91Ó°ÊÓ

A parametric curve in complex analysis is a curve that is defined using a parameter. In our exercise, the parametric curve is given by the equation \(z(t) = i + e^{it}\), where \(t\) is the parameter that varies over the interval \([0, \pi]\). This parameter \(t\) controls how the point \(z(t)\) moves along the curve in the complex plane.
To better visualize this, we can rewrite \(e^{it}\) using its trigonometric form: \(e^{it} = \cos(t) + i\sin(t)\). Hence, the curve becomes \(z(t) = \cos(t) + (1+\sin(t))i\).
This means the real part of \(z(t)\) is \(\cos(t)\) and the imaginary part is \(1 + \sin(t)\), forming a semicircle.

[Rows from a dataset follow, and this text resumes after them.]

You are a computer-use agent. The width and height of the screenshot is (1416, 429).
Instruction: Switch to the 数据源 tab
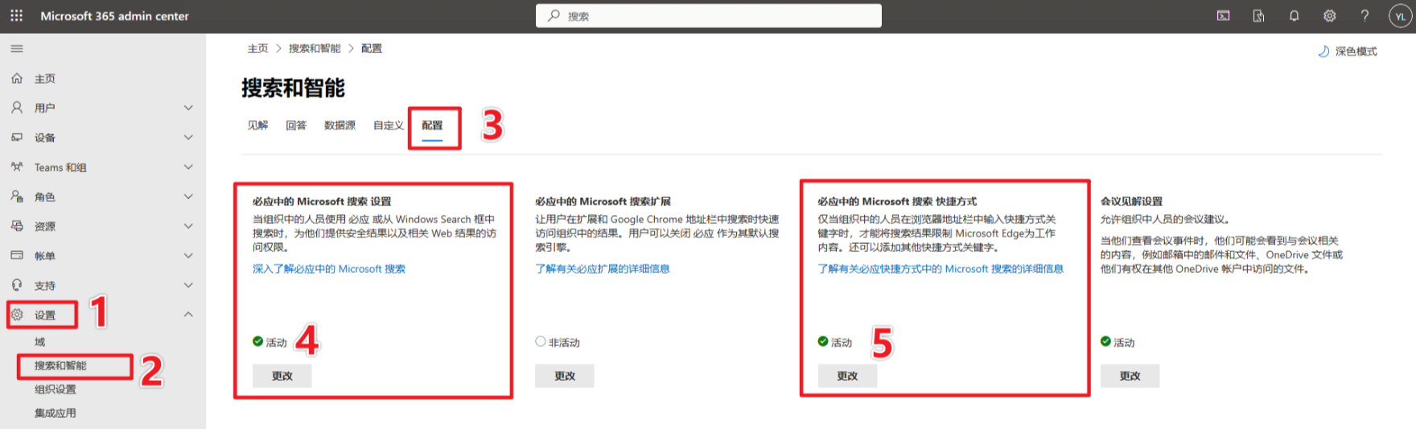tap(340, 126)
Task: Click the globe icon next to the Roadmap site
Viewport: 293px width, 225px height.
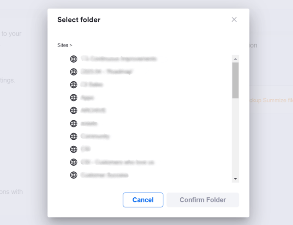Action: 74,72
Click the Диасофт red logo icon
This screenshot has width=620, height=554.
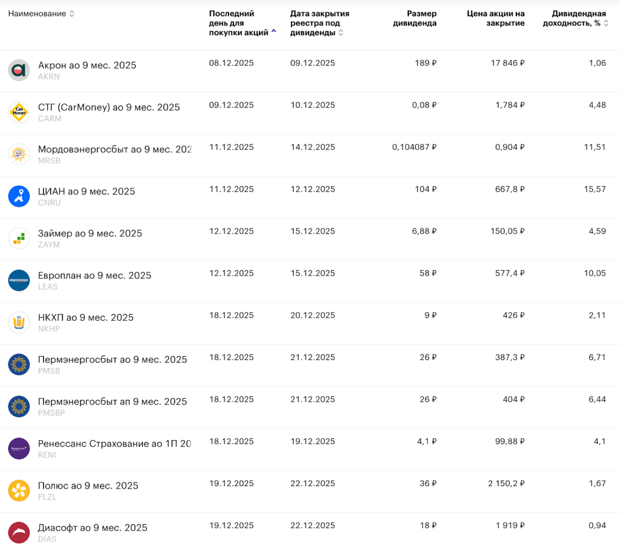[19, 532]
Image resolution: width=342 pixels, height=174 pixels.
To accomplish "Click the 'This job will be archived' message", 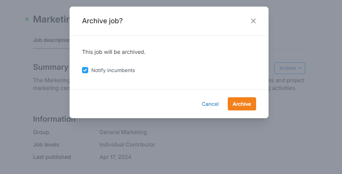I will click(x=113, y=52).
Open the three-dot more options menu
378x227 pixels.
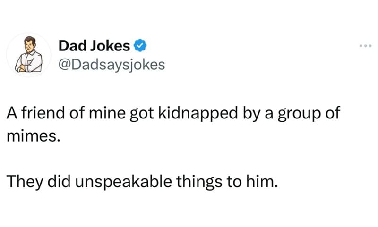point(365,46)
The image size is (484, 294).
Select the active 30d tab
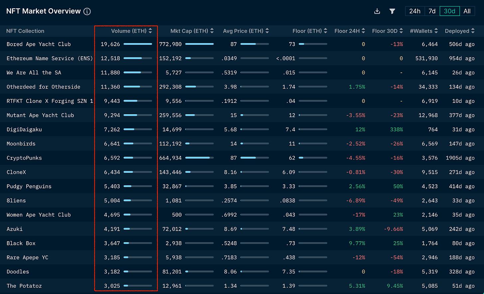click(449, 11)
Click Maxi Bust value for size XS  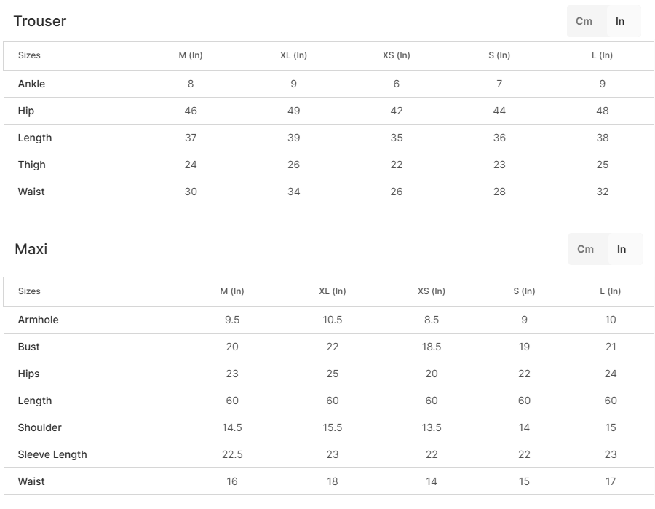[432, 347]
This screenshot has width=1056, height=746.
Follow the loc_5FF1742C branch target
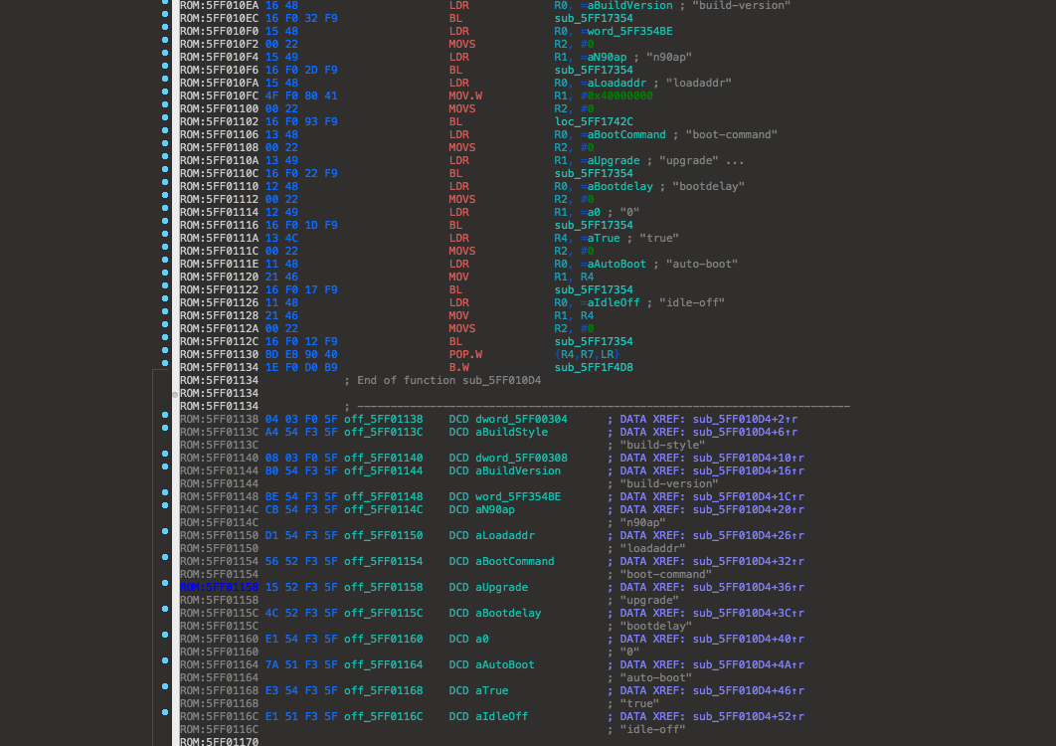594,122
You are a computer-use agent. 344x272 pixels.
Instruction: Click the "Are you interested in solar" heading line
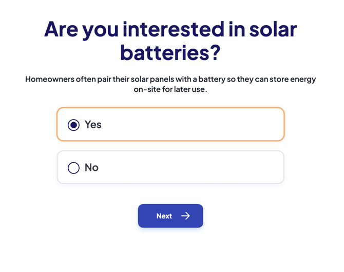tap(170, 29)
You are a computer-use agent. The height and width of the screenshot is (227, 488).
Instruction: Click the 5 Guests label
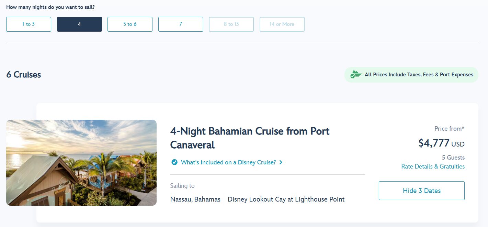[453, 158]
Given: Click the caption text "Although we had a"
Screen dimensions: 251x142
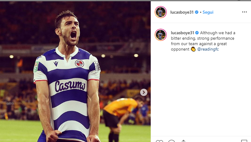Looking at the screenshot, I should [x=218, y=33].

In essence, the parametric curve here represents a movement from the point \((0, 1)\) at \(t = 0\), tracing a semicircle, and ending back below at \(t = \pi\) in the complex plane.

Complex mapping involves transforming a complex function \(z\) into another complex function \(w = f(z)\). In our exercise, the mapping given is \(f(z) = (z-i)^3\). This function transforms our initial parametric curve \(C\) into a new curve \(C'\) in the complex plane.
To understand this, we replace \(z\) with our parametric equation \(z(t) = i + e^{it}\), then under the mapping \(w = f(z) = (z-i)^3\), substitute to get \(w(t) = (e^{it})^3 = e^{3it}\).
Through this mapping, the initial curve transforms by scaling and rotating according to the formula. It effectively stretches the angle threefold, compressing the semicircle into a shorter angular distance. Thus, complex mapping can drastically change the shape and size of the curve being transformed, as seen with the effect on curve \(C'\).

The complex plane is a two-dimensional plane for representing complex numbers graphically. It is often depicted where the horizontal axis (x-axis) represents the real part of the complex number and the vertical axis (y-axis) represents the imaginary part.
For the curve \(z(t) = i + e^{it}\), we interpret its behavior on this plane. The curve begins at \(1i\) (purely imaginary, since the cosine term vanishes at \(t = 0\)) and moves as \(t\) increases, drawing a semicircle.
The image curve \(C'\) described by \(w(t) = e^{3it}\) is similarly plotted in the complex plane, illustrating how the mapping \((z-i)^3\) changes the shape. This underscores how the complex plane is a crucial tool in visualizing the transformations complex numbers undergo.

The exponential form of a complex number is a powerful way to express the dynamics within complex analysis. The original parametric form \(z(t) = i + e^{it}\) uses this form with \(e^{it} = \cos(t) + i\sin(t)\), illustrating a clean and simple representation of the trigonometric components.
This form is instrumental in revealing the circular nature of the movement as \(e^{it}\) traces a unit circle in the complex plane. Additionally, the mapping ensures that the function could be expressed as \((e^{it})^3 = e^{3it}\).
Using exponential form aids in simplifying expressions, calculating powers of complex numbers easily, and understanding rotational symmetries, making it indispensable in both theoretical and applied complex analysis.